You can subscribe to the NA calendar directly from your calendar client, including Outlook, Apple’s iCalendar or Google calendar. The web address of the calendar is this ICS link which you will need to copy.

To subscribe to a calendar in Outlook:

- In Calendar view, select “Add Calendar” (large green +)
- Select “From Internet”
- Copy paste the ICS link, click OK, and click Yes to subscribe.

To subscribe to a calendar in iCalendar, please follow these instructions. Copy paste the ICS link in “web address”.

To subscribe to a calendar in Google Calendar:

- Go to link.
- On the left side go to "Other Calendars" and click on the dropdown.
- Choose "Add by URL".
- Copy paste the ICS link in the URL of the calendar.
- Click on "Add Calendar" and wait for Google to import your events. This creates a calendar with a somewhat unreadable name.
- To give a readable name to the calendar, click on the three vertical dots sign next to the newly created calendar and select Settings.
- Choose a name for the calendar, eg. Numerical Analysis @ Bath, and click back button on top left.

## How to get to Bath

See here for instructions how to get to Bath. Please email Matthias Ehrhardt (m.ehrhardt@bath.ac.uk) if you intend to come by car and require a parking permit for Bath University Campus for the day.## Tips for giving talks

#### Tips for new students on giving talks

Since the audience of the NA seminar contains both PhD students and staff with quite wide interests and backgrounds, the following are some guidelines/hints to make sure people don't give you evil looks at lunch afterwards.

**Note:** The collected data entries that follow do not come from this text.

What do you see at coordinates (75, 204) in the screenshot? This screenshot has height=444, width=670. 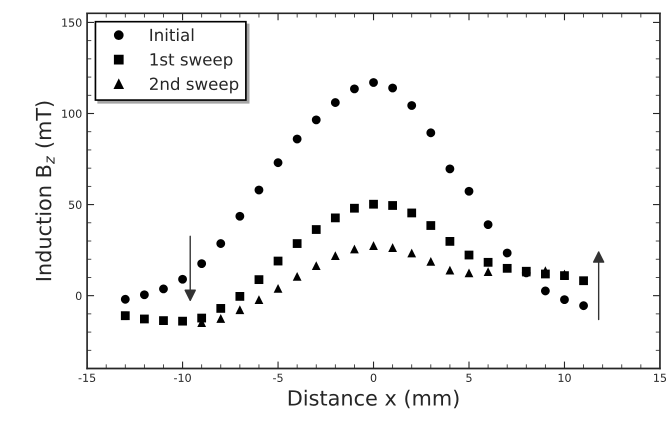 I see `y-tick-label: 50` at bounding box center [75, 204].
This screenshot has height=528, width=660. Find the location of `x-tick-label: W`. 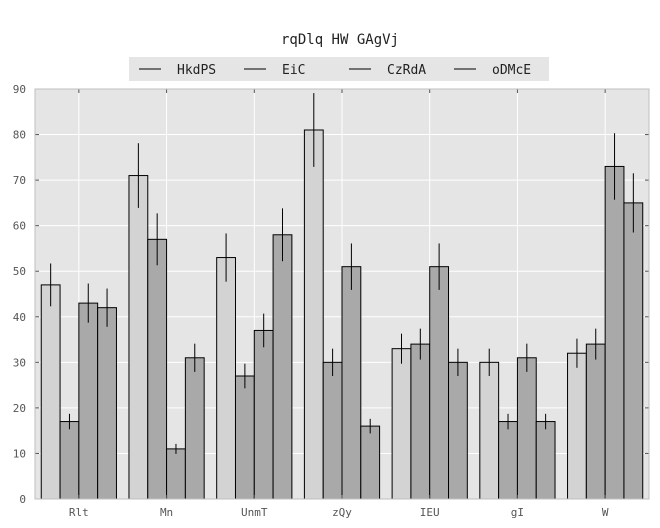

x-tick-label: W is located at coordinates (606, 512).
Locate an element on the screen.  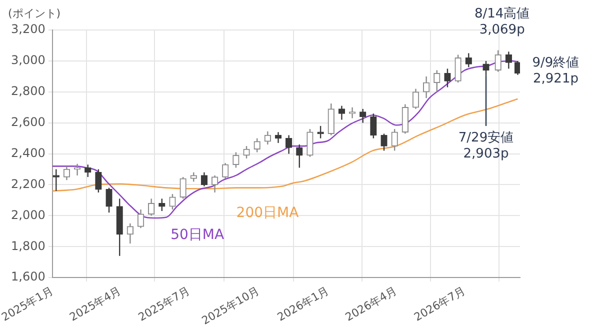
y-tick-label: 3,000 is located at coordinates (28, 60).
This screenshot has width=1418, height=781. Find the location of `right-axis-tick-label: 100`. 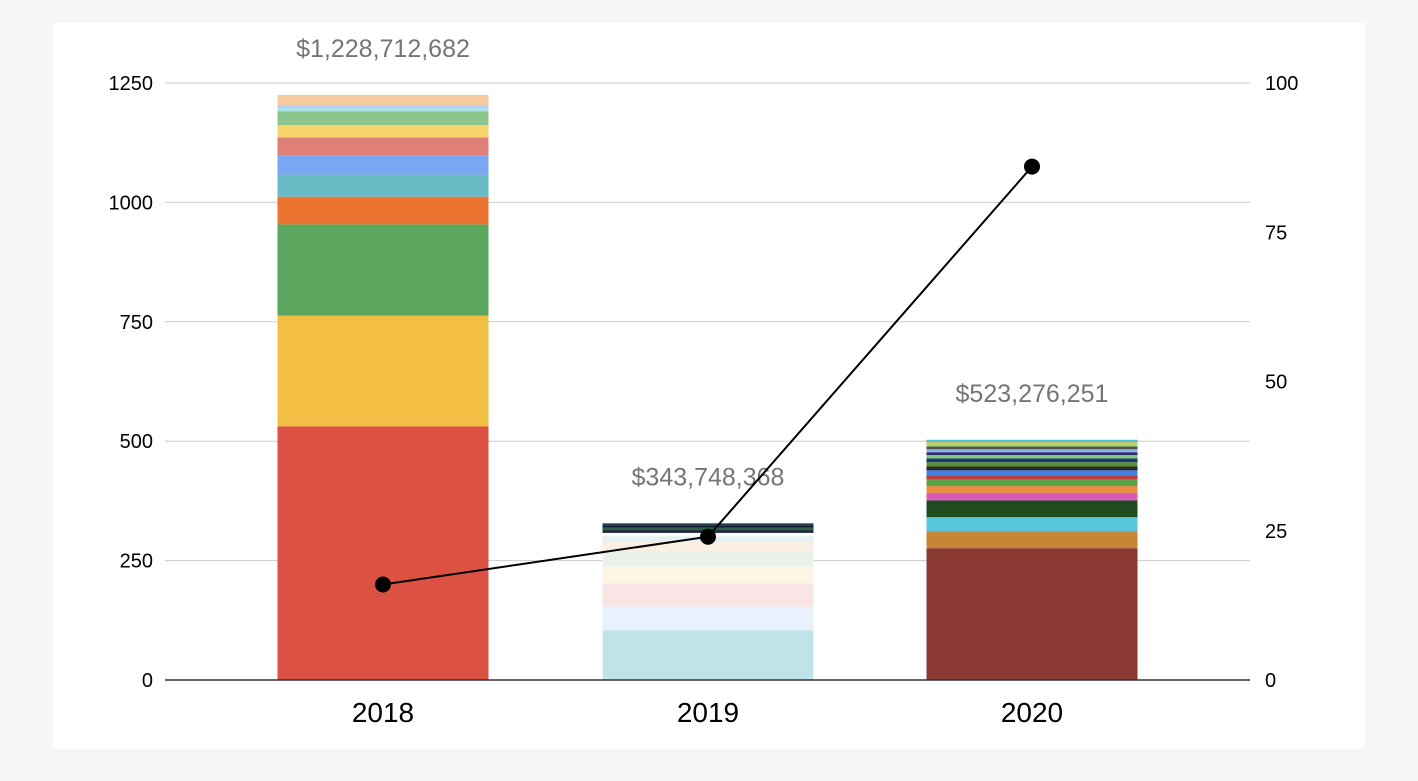

right-axis-tick-label: 100 is located at coordinates (1282, 84).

Before too much time passes in your talk, ideally the audience should know the answers to the following 4 questions:

- What is the problem you're considering?
- Why do you find this interesting?
- What has been done before on this problem/what's the background?
- What is your approach/what are you going to talk about?

There are lots of different ways to communicate this information. One way, if you're doing a slide show, could be for the first 4 slides to cover these 4 questions; although in this case you may want to revisit these points later on in the talk (e.g. to give more detail).

Remember:

- "vertebrate style" (structure hidden inside - like the skeleton of a vertebrate) = good for detective stories, bad for maths talks.
- "crustacean style" (structure visible from outside - like the skeleton of a crustacean) = bad for detective stories, good for maths talks.